**YOUR ASSIGNMENT**. Without the images, write out the entries word for word.

-------- DATA SECTION --------

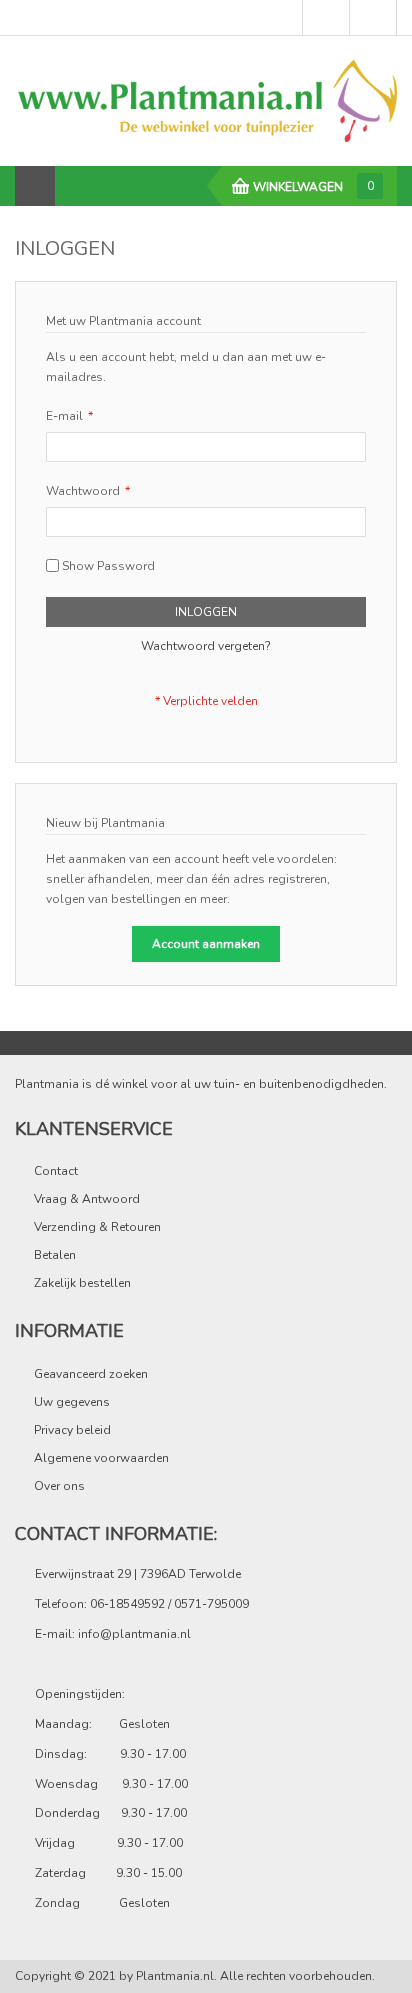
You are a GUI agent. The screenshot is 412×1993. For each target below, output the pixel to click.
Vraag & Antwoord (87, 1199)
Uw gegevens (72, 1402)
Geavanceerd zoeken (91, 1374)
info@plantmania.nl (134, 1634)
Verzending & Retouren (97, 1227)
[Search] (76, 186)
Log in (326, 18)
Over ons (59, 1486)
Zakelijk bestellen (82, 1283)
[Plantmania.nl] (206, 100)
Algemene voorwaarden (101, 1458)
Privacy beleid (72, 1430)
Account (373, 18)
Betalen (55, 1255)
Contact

--------

**ANSWER TO THIS EXERCISE**.
You are a GUI agent. The screenshot is 412×1993. For each target below, output the pixel to click.
Vraag & Antwoord (87, 1199)
Uw gegevens (72, 1402)
Geavanceerd zoeken (91, 1374)
info@plantmania.nl (134, 1634)
Verzending & Retouren (97, 1227)
[Search] (76, 186)
Log in (326, 18)
Over ons (59, 1486)
Zakelijk bestellen (82, 1283)
[Plantmania.nl] (206, 100)
Algemene voorwaarden (101, 1458)
Privacy beleid (72, 1430)
Account (373, 18)
Betalen (55, 1255)
Contact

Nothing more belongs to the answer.